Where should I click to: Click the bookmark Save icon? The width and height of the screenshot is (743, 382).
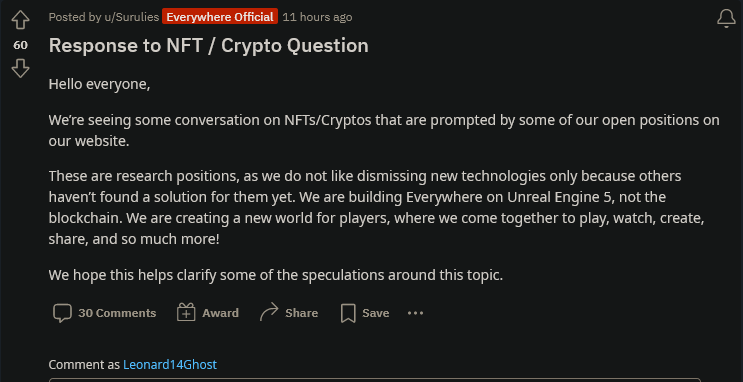point(348,313)
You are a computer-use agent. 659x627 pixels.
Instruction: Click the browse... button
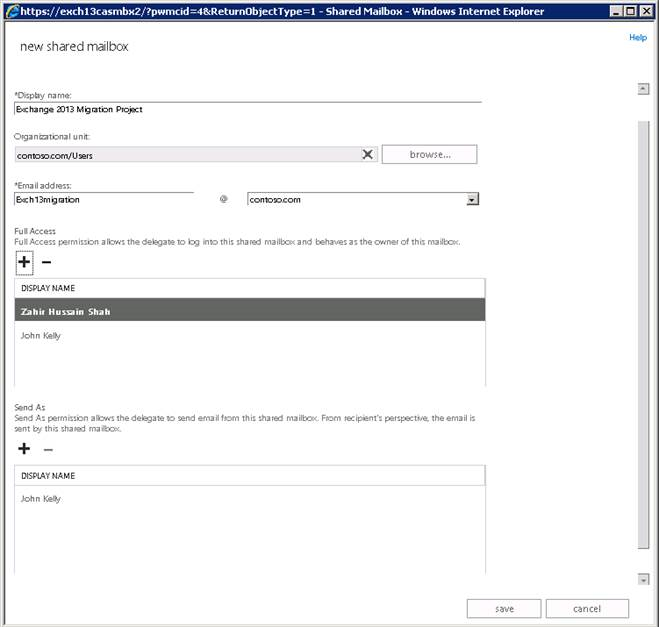(x=429, y=154)
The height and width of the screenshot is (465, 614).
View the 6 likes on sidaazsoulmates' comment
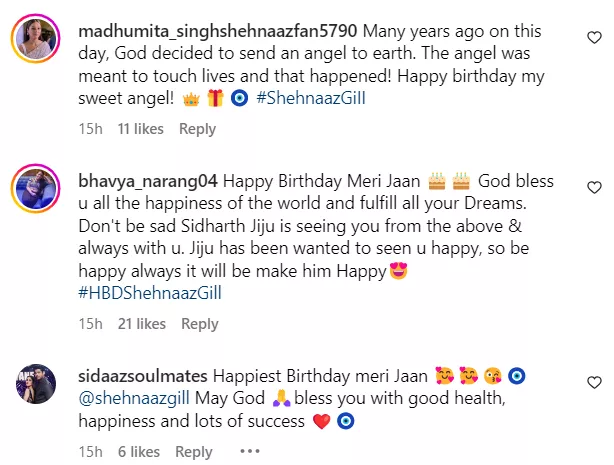pos(139,452)
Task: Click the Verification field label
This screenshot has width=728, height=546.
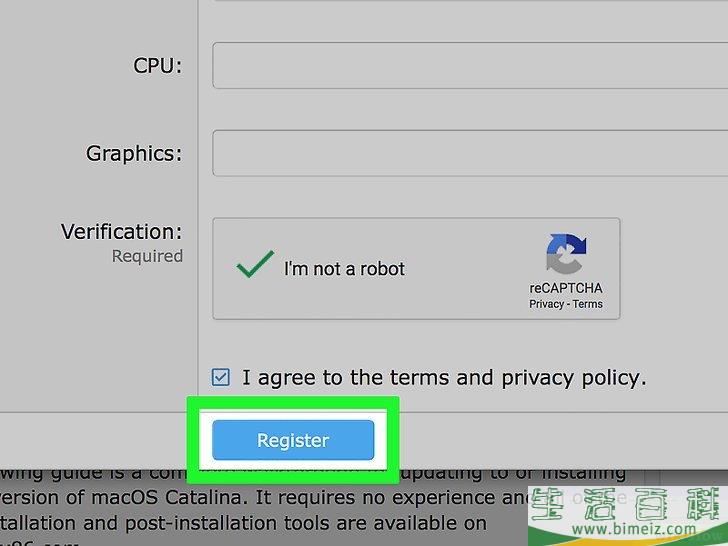Action: (x=122, y=231)
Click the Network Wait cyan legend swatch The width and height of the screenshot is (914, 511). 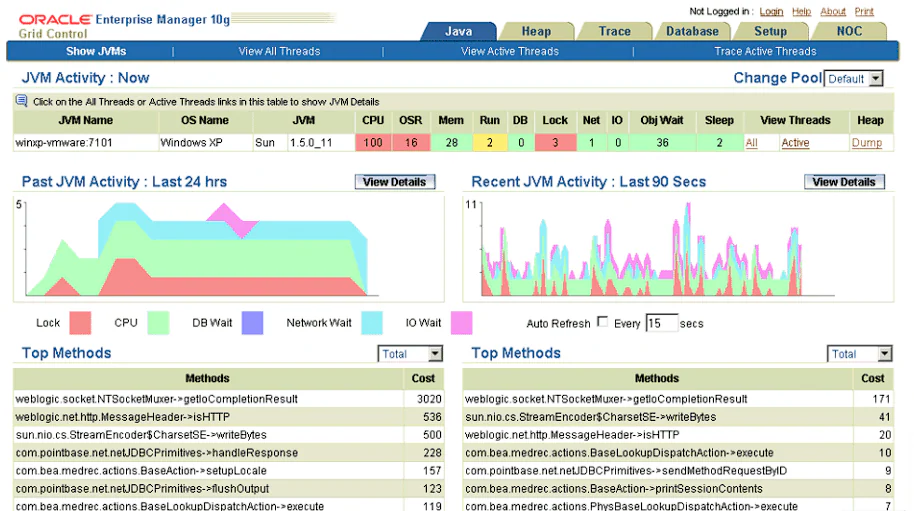click(x=372, y=323)
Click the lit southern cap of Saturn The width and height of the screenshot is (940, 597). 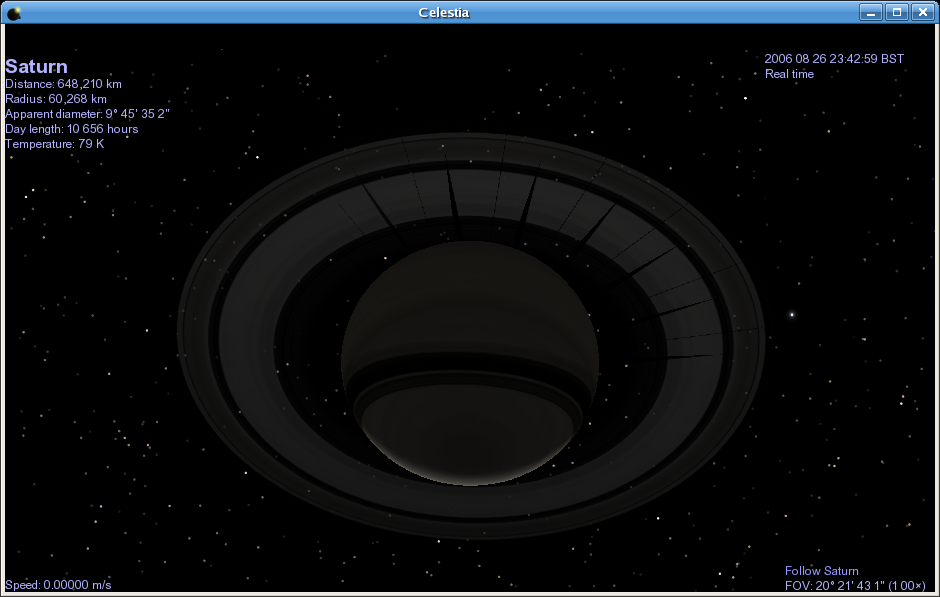468,440
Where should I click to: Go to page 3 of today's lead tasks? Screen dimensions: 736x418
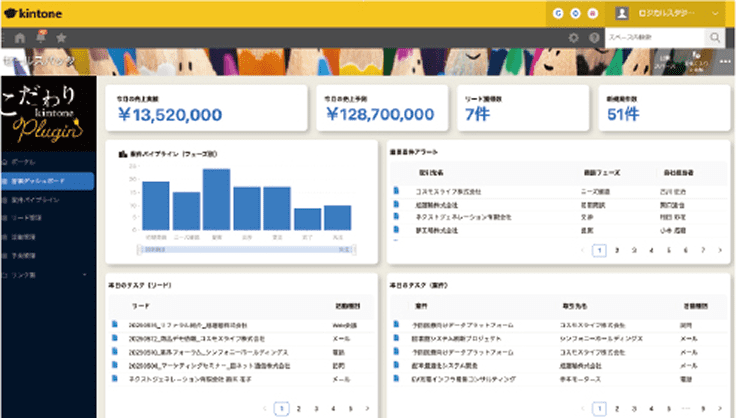pyautogui.click(x=317, y=409)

* [BRIEF] Restate word for word every line from the top of the entries above to the line with "Task: Click the Verification field label", inclusive, and skip any pictures.

* [EXPECTED ANSWER]
Where should I click to: Click the bookmark Save icon? The width and height of the screenshot is (743, 382).
point(348,313)
You are a computer-use agent. 659x627 pixels.
Instruction: Click the browse... button
(x=429, y=154)
The height and width of the screenshot is (465, 614).
View the 6 likes on sidaazsoulmates' comment
pos(139,452)
Task: Click the Verification field label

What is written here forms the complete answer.